Bir kere mevcut Anayasa, 1982’de kabul edilmiş olmakla birlikte üzerine kurulu olduğu anayasal düzenin yüz yıllık bir geçmişi var. Antidemokratik, tek tipçi, merkeziyetçi, devlet ve güvenlik eksenli ve jakobendir. Bu sistemin bir teşkilatlanma yapısı vardır ve neredeyse tüm anayasalarda korunmuş halde bugüne gelmiştir. Bu teşkilat yapısı anayasanın “temel haklar” kısmında değil, “cumhuriyetin organları” kısmında yer alır. 1982 Anayasası’nda bu güne kadar 17-18 değişiklik yapılmıştır. İki buçuk tanesi dışındakilerin tamamı temel haklarla ilgili kısımda gerçekleşmiştir. Yani yapısal değişiklikler değildir. Bu istisnalardan “buçuk” olanı 1987 yılında gerçekleşmiştir. Turgut Özal zamanında anayasanın değiştirilmesi kolaylaştırılmıştır. O olmasaydı, 2010 yaşanmazdı. İkinci yapısal değişiklik 2007 yılında yapılmıştır. Cumhurbaşkanının halk tarafından seçilmesi esası getirilmiştir ki, bunun yapısal boyutunun önemini, “27 Nisan bildirisi” ve “Cumhuriyet Mitingleri”ne bakarak anlamak mümkündür. Sonuncusu ve en önemlisi de 2010 değişikliğidir. Yargısal alanda yapısal değişim gerçekleşmiştir. Ancak bunlar bütün bir sistemde kısmi değişikliklerdir, sistem ise olduğu gibi durmaktadır. Kriz üretmeye adaydır ve toplumsal taleplere cevap verme kabiliyeti yoktur. Bu sistemle Türkiye yürüyemez...

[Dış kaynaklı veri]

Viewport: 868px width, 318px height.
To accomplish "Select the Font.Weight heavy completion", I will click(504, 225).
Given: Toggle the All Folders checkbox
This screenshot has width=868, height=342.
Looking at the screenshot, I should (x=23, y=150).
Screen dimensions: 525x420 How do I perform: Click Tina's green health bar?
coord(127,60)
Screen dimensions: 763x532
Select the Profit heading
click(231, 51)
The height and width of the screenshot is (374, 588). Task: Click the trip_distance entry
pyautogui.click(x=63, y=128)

> Toplum nasıl bir anayasa istiyor?

Bence toplumun nasıl bir anayasa istediğini anlamak için, kurtulmak istediği düzene bakmak yeterlidir. Antidemokratik, tek tipçi, ideolojik, merkeziyetçi, devlet ve güvenlik eksenli ve jakoben bir sistemden kurtulmak istiyorsa, demek ki demokratik, çoğulcu-katılımcı, ideolojisiz, ademi merkeziyetçi, insan ve toplum merkezli ve toplumun taleplerine göre çalışan bir anayasal düzen istiyor. Böyle bir düzenin toplumsal barışı sağlayabileceğini, aynı zamanda bölgemize örnek oluşturabileceğini söylemek yanlış olmayacaktır.

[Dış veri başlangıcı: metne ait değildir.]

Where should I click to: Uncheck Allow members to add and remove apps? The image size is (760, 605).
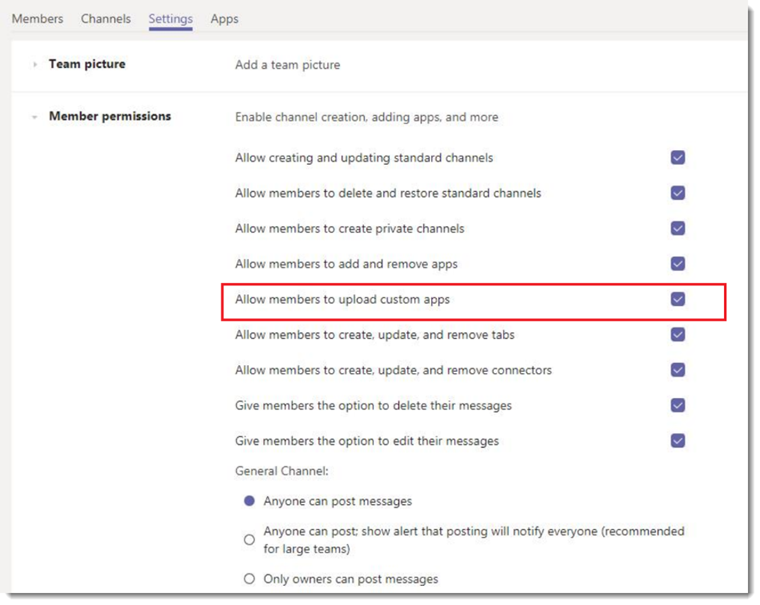pos(678,264)
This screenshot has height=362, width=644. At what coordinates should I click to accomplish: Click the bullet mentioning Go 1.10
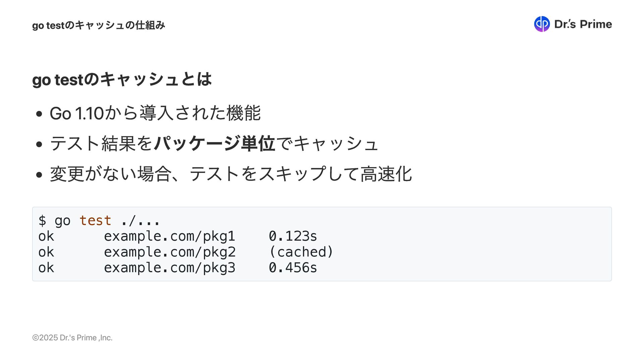[x=155, y=113]
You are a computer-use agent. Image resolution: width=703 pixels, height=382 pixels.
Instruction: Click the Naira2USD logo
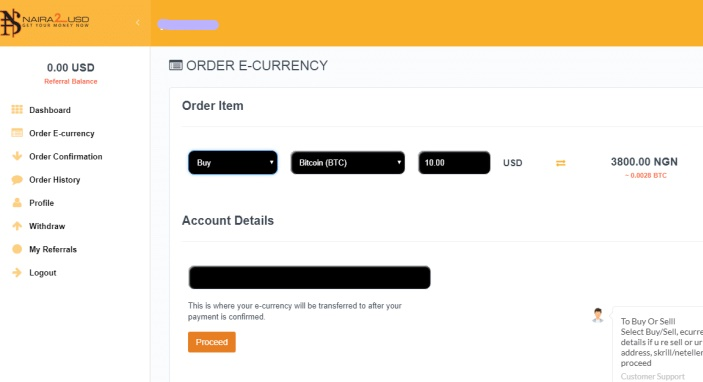(x=45, y=22)
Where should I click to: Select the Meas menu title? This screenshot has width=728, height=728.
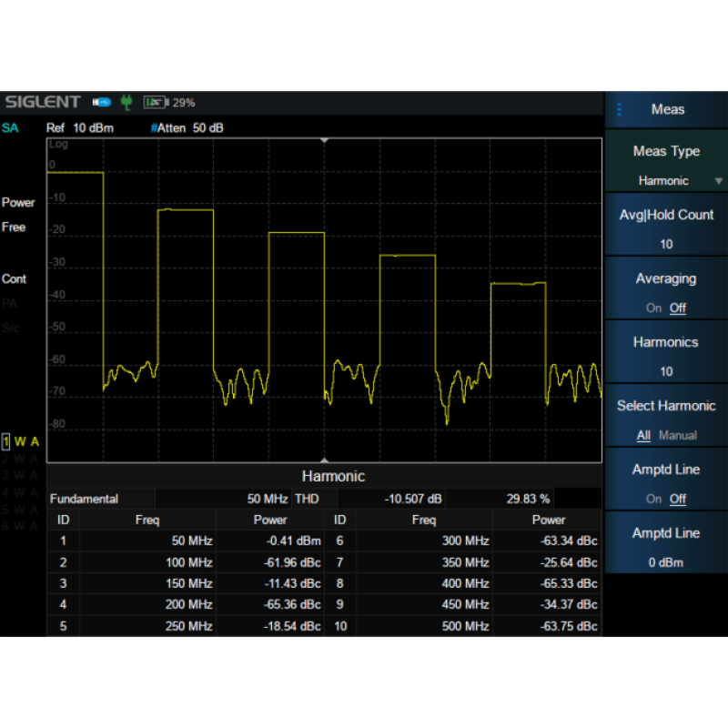(x=668, y=109)
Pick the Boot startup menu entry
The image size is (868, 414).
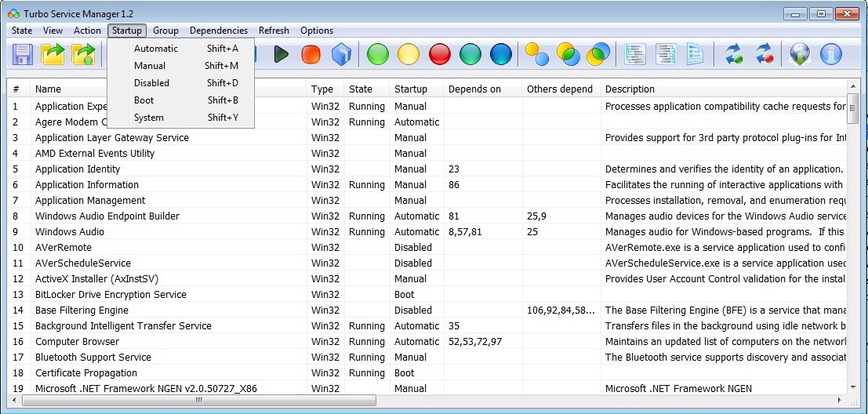pos(144,100)
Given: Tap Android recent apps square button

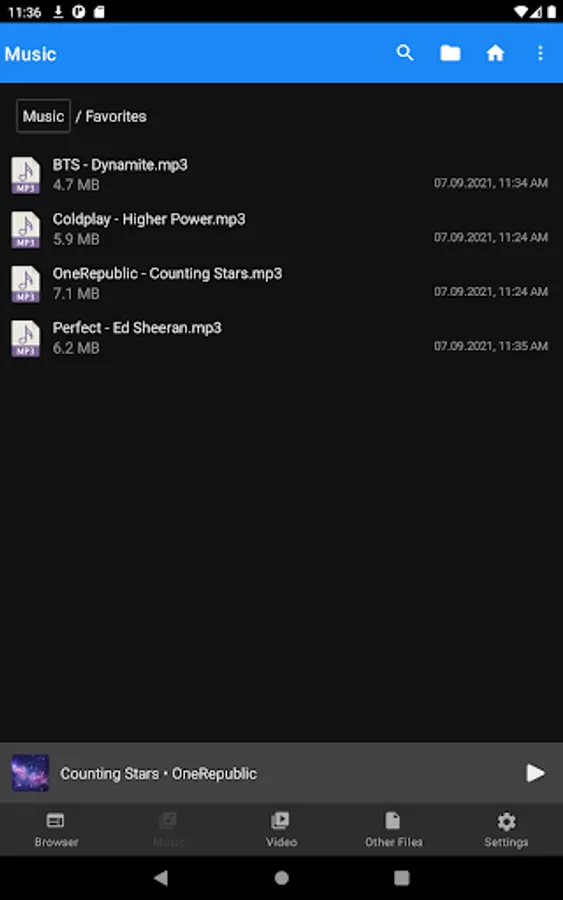Looking at the screenshot, I should 402,877.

> Meclis’teki partiler dâhil olmak üzere herkes yeni bir anayasa istemesine karşın, her kesimin “işte benim anayasam” diyebileceği bir metin niye ortaya çıkmıyor?

Meclis çalışıyor. Uzlaşma komisyonu kurulmuş vaziyette. Nisan sonuna kadar toplumu dinleyecekler. Ondan sonra bir metin üzerinde çalışacaklar. Yani böyle bir yargıya varmak için henüz çok erken. Ancak şunu söylemek lazım, eğer bu komisyonda partiler kendi ideolojik tutumları ve parti politikalarına öncelik verip toplumsal talepler yerine kendi pazarlıkları temelinde bir anayasa oluşturmaya kalkarlarsa bu toplumun kuruculuk yetkisini ortadan kaldırma anlamına gelir. Toplumsal talepleri esas alırlarsa kavga etmelerine gerek kalmadan asgari ortak paydada buluşan bir anayasa ortaya çıkarabilirler.

> Yeni Anayasa’nın inşası konusunda her partinin “kırmızı çizgileri” var. Bunlar aşılabilir mi?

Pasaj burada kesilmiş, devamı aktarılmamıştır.